In 2018 and 2019 (before a season-ending injury), Franks also won the starting job at Florida. It stands to reason that he would have done the same thing at LSU. Had he played in 2017 and returned as the likely starter in 2018, that is where the biggest “what-if” in recent LSU history would have taken place.

Franks had the arm talent to utilize LSU’s offensive weapons like Justin Jefferson, Ja’Marr Chase, Clyde Edwards-Helaire and others, but the way Burrow brought the Tigers together was truly special this past season. What if that never happened?

Where does Joe Burrow go?

Needing to make a big move heading into the 2018 campaign, Coach O went to Big Ten country and convinced Ohio State backup Joe Burrow to head to Baton Rouge as a graduate transfer. He arrived on campus in the summer of 2018, having only a few weeks to get to know his new team.

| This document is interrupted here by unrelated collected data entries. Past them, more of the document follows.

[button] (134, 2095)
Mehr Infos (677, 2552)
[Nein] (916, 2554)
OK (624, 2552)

Still, even with an abbreviated preparation period, he threw for 2,894 yards, 16 touchdowns and 5 interceptions in 2018, leading the Tigers to a 10-3 record and a win over UCF in the Peach Bowl.

Of course, the 2019 season is where the magic happened, as Burrow threw a record 60 touchdown passes, led LSU to a perfect 15-0 record and a national championship and won the Heisman Trophy in runaway fashion.

If Franks were still around entering the 2018 season, it’s likely that Burrow would have gone elsewhere for his final 2 years of eligibility. The other 2 leading candidates for Burrow’s services were Nebraska (which the Burrow family is highly connected to) and Cincinnati (where former Buckeye assistant Luke Fickell was entering his second year as head coach).

Burrow’s father played defensive back for the Cornhuskers in the 1970s, so let’s assume Joe ended up there, too. He would have joined a program undergoing a major transition, as Scott Frost was preparing for his first year as Nebraska’s head coach. That year ended with the Huskers sporting a disappointing 4-8 record.

I’m as big of a Joe Burrow fan as anyone outside the state of Louisiana, but he’s not a miracle worker. He took a team from 9-4 to 10-3 to 15-0. Yes, that’s an outstanding impact (and he obviously had plenty of help), but asking him to go from 4-8 to competing for a Playoff spot is insane.

It’s safe to say we’d be talking about a different quarterback (probably Tua Tagovailoa) as the consensus No. 1 overall pick in the 2020 NFL Draft if Burrow had ended up in Lincoln.

What happens at Florida?

The Gators without Franks are tough to project. Not much probably changes during 2016 (when Franks redshirted) and 2017 (when they had Zaire and Del Rio), but 2018 is where things get interesting. It’s important to remember that the Gators also signed a quarterback named Kyle Trask as part of the 2016 recruiting class, and he enters 2020 as the presumed starter.

Would Trask have been handed the reins to the Florida offense in 2018? That seems unlikely, so it stands to reason that the Gators would have been active on the graduate transfer market. In fact, they were linked to Burrow during the offseason before the 2018 campaign.

Could a team with Burrow at quarterback, Lamical Perine at running back, Van Jefferson, Freddie Swain, Tyrie Cleveland and others at receiver, Kyle Pitts at tight end and Kadarius Toney as a dangerous all-around weapon have won the SEC East and challenged for a spot in the College Football Playoff?

Considering the defense the Gators have had the past couple of years, it certainly would have been a possibility, particularly in 2019. Oh, what could have been at Florida.

Who wins the 2019 title?

Let’s assume LSU doesn’t make the jump from a 10-win team to an undefeated championship-caliber without Burrow. What would the 2019 Playoff field have looked like? My best guess is the field would have looked like this:

  1. Ohio State
  2. Clemson
  3. Oklahoma
  4. Oregon

Based on how Oklahoma looked against LSU, I’d give Clemson the edge. I’d also take Ohio State over Oregon. Therefore, we’d get an Ohio State-Clemson matchup in the title game. Considering the Tigers beat the Buckeyes 29-23 in the semifinals, I’d say Clemson probably takes home the title instead of LSU.

That would have made 2 titles in a row for Dabo Swinney and Clemson and 3 of the past 4 championships. What a difference Feleipe Franks’ decision to flip to Florida (and Joe Burrow’s subsequent decision to head to Baton Rouge) made!